Copy the lines running from the one that contains "Viewport: 1074px width, 710px height." to the end of the entries below, exactly and with no pictures.
--- START ---
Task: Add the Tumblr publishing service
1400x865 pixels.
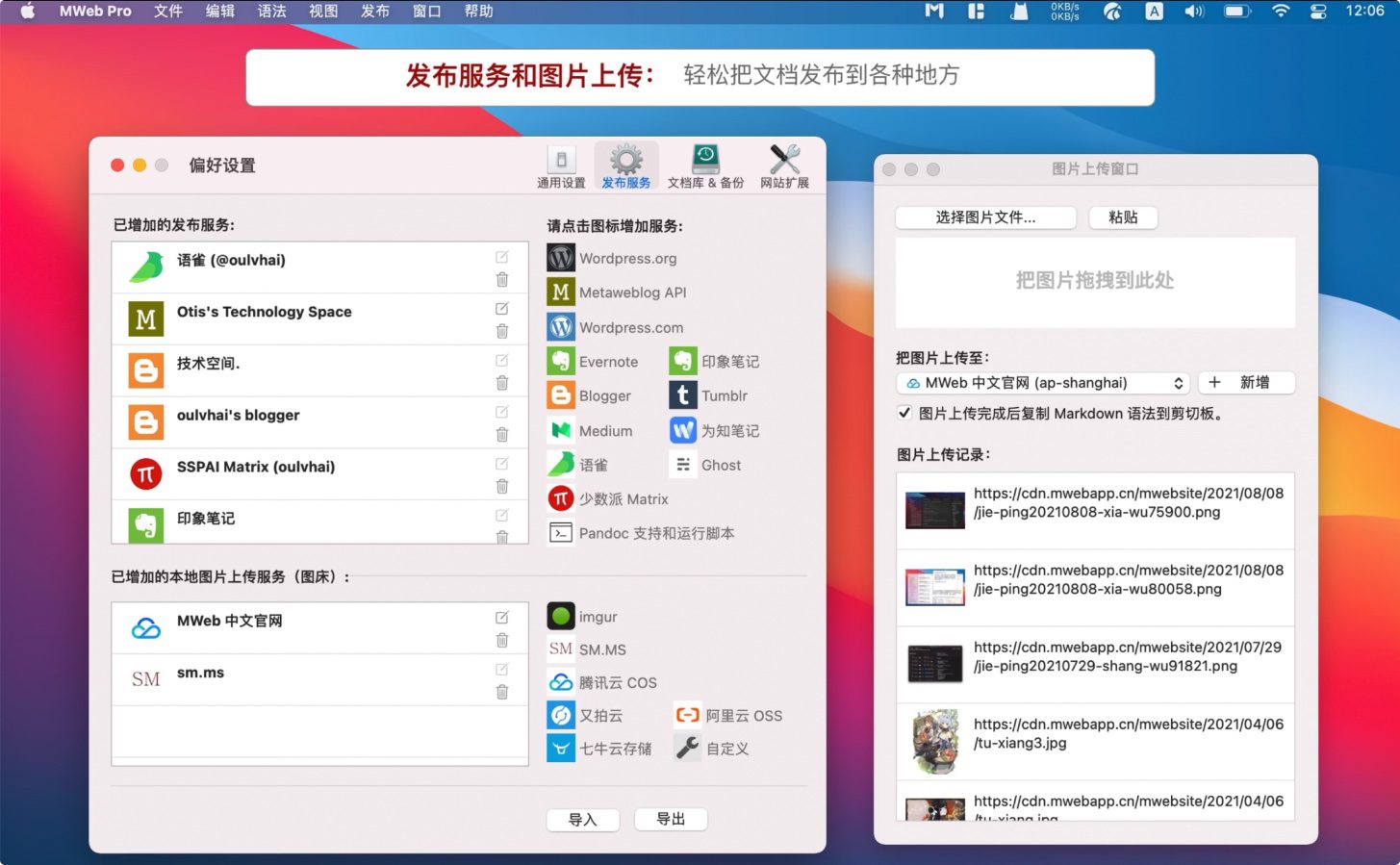Action: [x=682, y=395]
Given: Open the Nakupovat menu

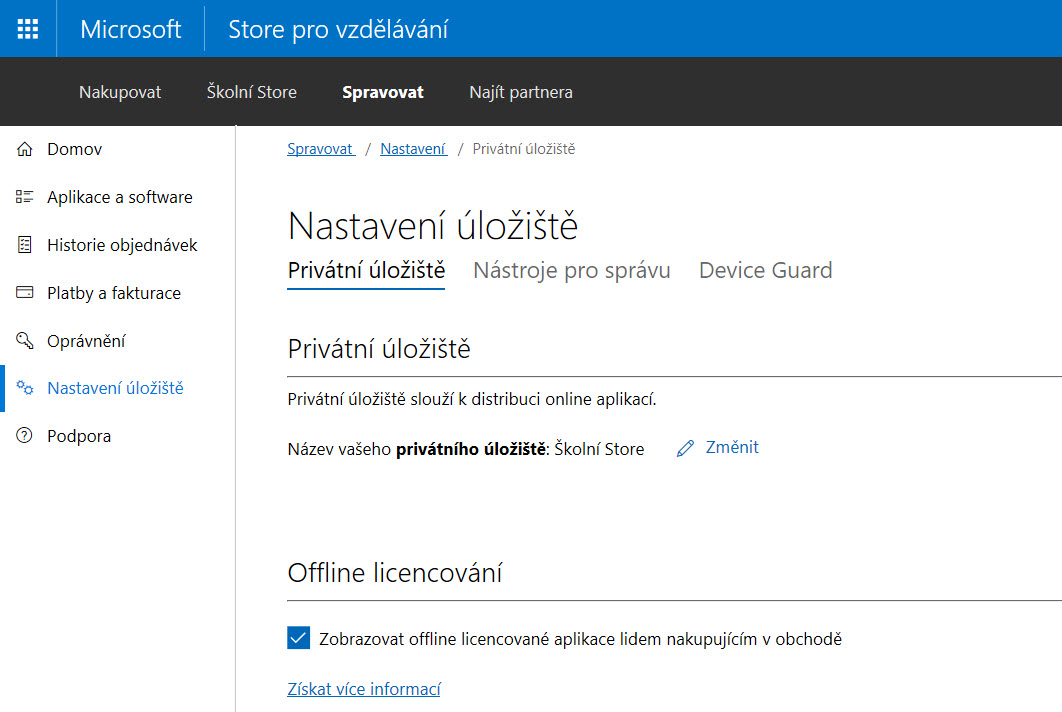Looking at the screenshot, I should [120, 92].
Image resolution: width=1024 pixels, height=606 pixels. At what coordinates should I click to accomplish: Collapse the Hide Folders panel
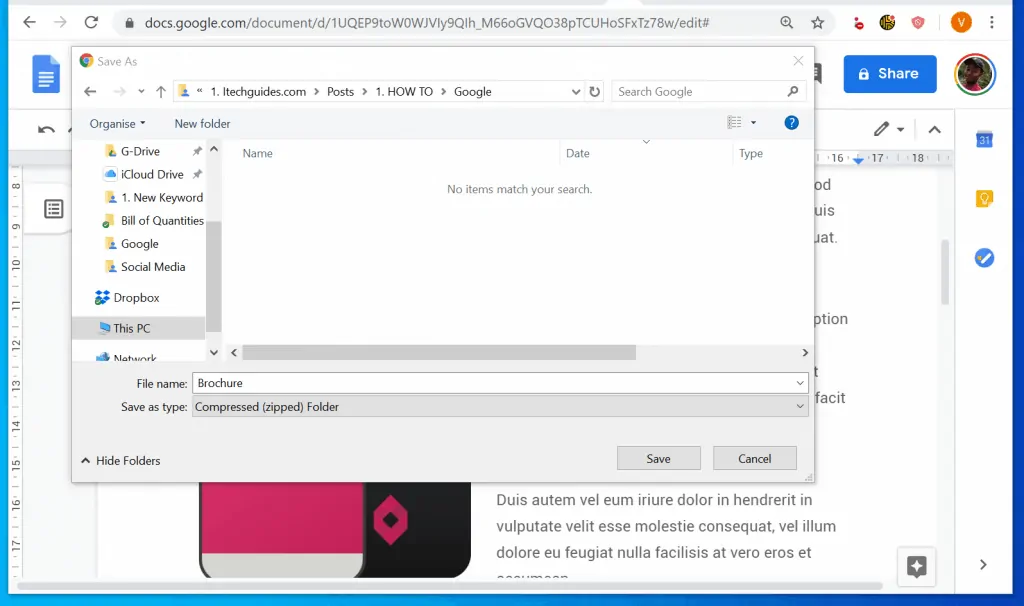pos(120,461)
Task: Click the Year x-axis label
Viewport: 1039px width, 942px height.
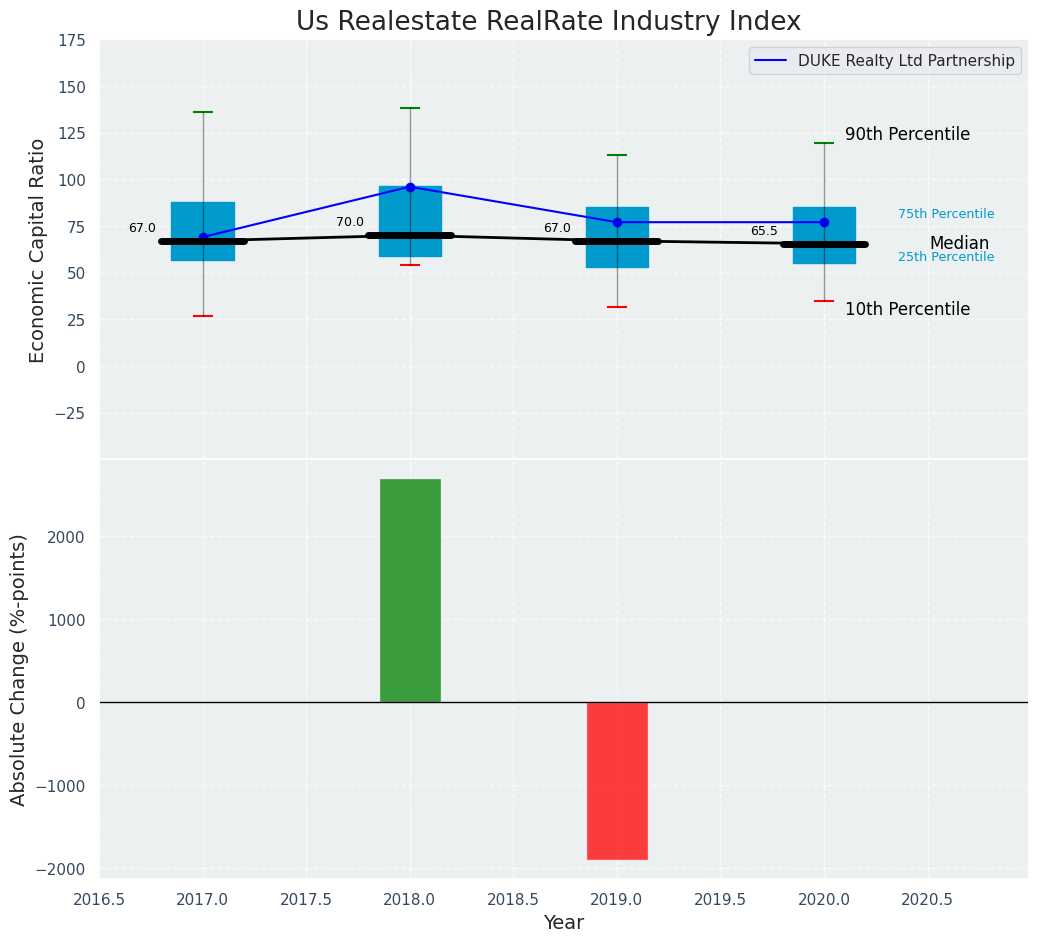Action: pos(563,923)
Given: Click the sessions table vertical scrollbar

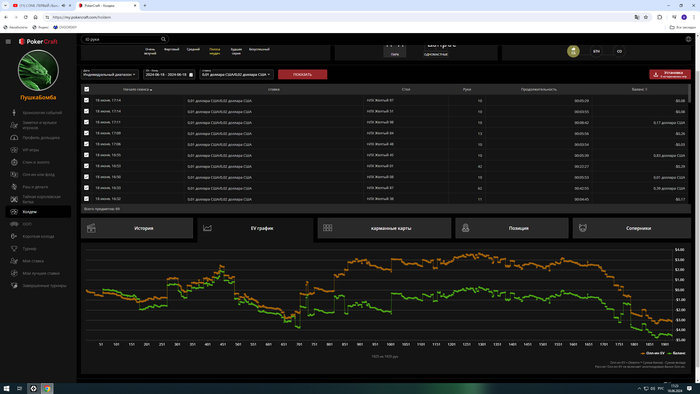Looking at the screenshot, I should coord(689,94).
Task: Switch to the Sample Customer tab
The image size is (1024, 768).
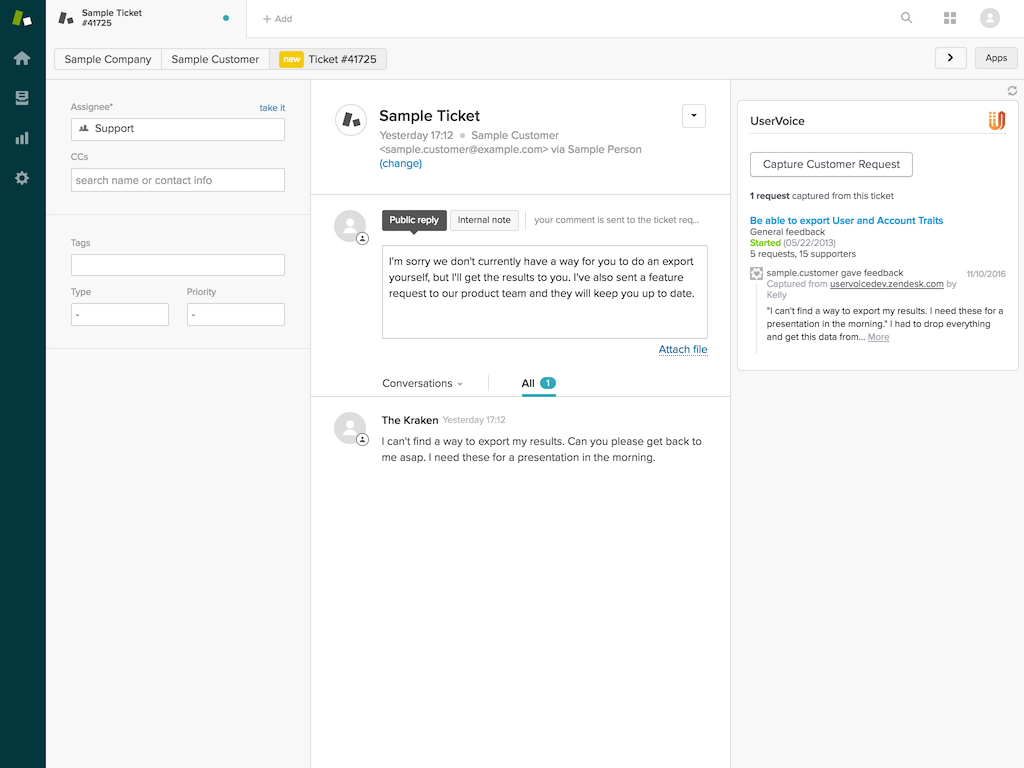Action: click(214, 59)
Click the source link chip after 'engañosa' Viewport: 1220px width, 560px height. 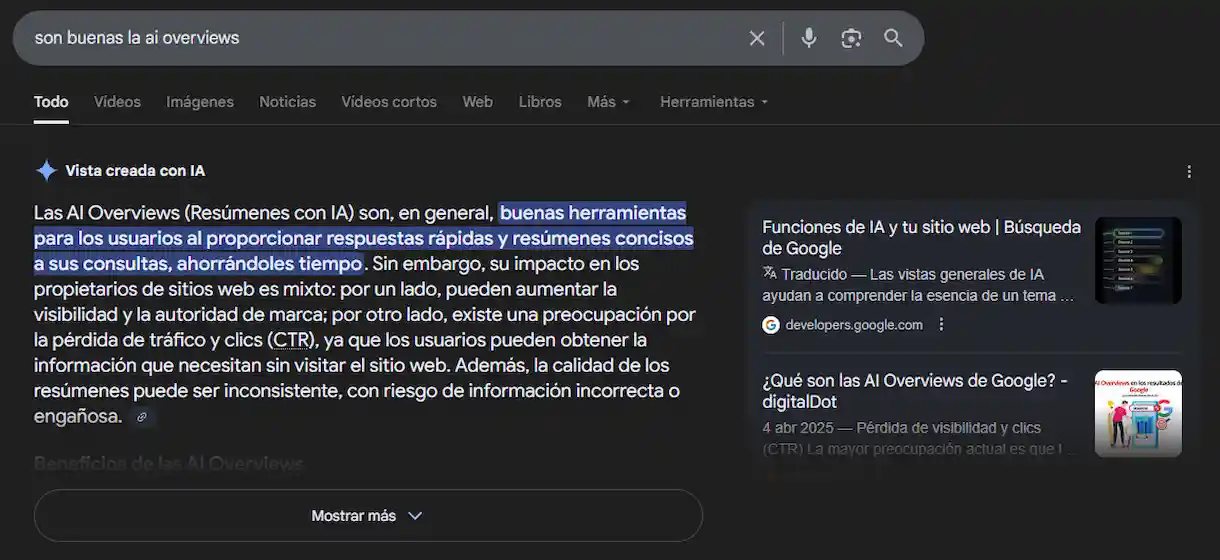[142, 417]
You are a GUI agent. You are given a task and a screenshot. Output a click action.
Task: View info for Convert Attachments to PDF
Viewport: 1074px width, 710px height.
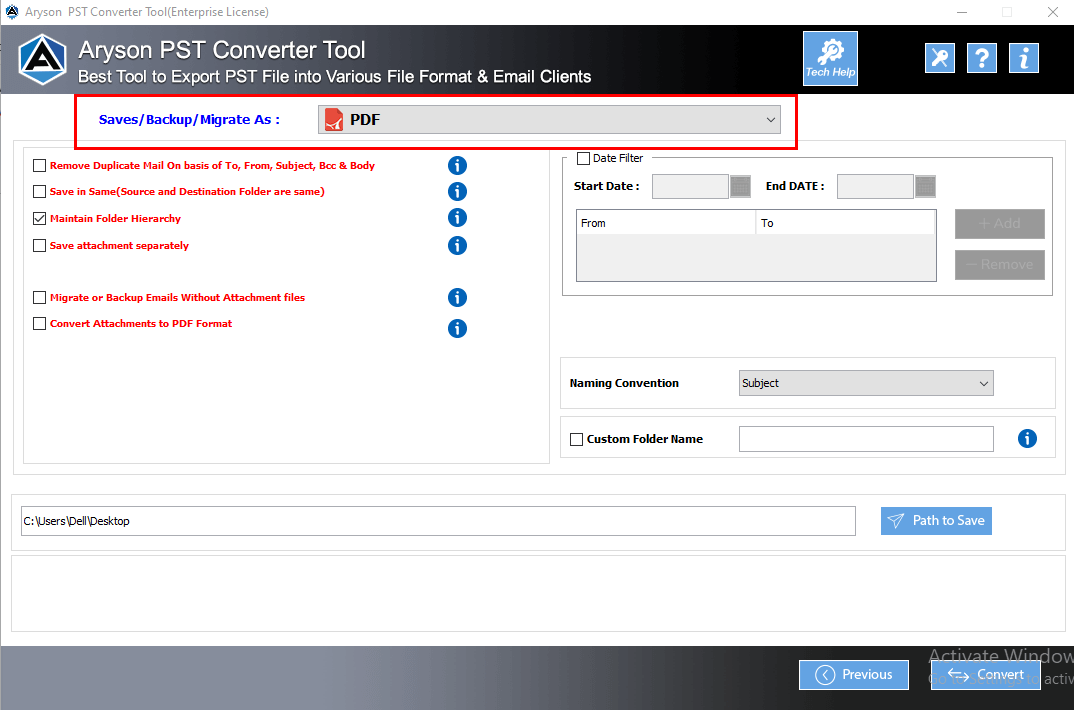(457, 328)
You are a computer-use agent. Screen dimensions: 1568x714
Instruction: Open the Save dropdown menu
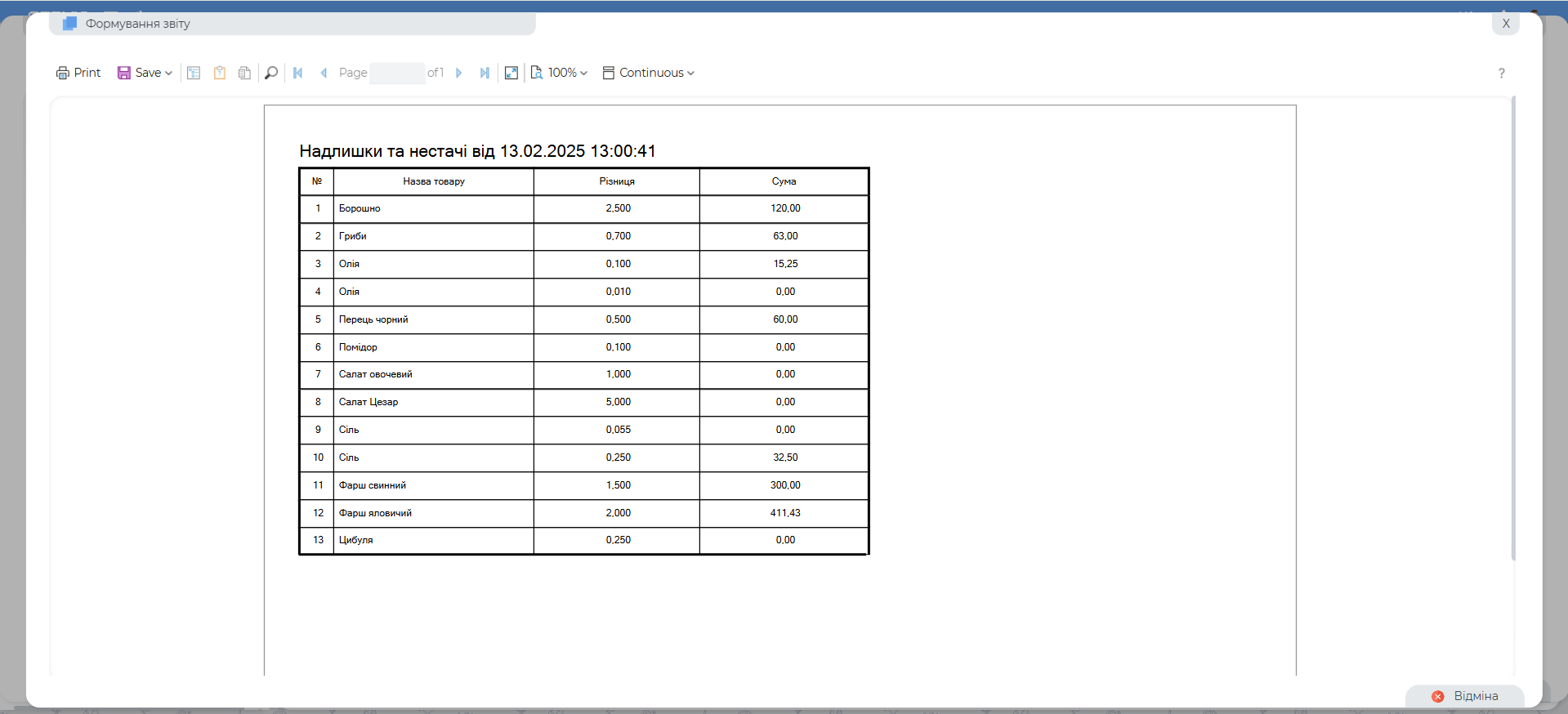point(145,73)
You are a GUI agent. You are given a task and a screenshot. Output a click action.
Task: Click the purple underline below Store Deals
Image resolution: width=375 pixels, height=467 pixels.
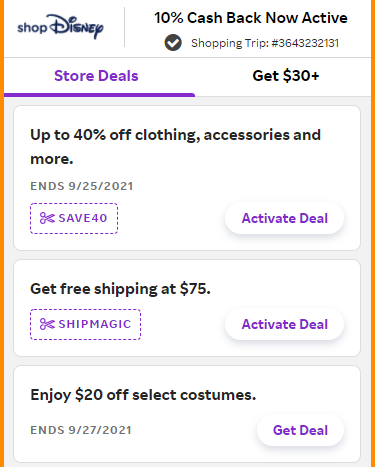pyautogui.click(x=99, y=95)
--- END ---
### Problem solution:
Viewport: 1074px width, 710px height.
(457, 328)
You are a computer-use agent. Screen dimensions: 1568x714
Instruction: Open the Save dropdown menu
point(145,73)
You are a GUI agent. You are given a task and a screenshot. Output a click action.
Task: Click the purple underline below Store Deals
Image resolution: width=375 pixels, height=467 pixels.
pyautogui.click(x=99, y=95)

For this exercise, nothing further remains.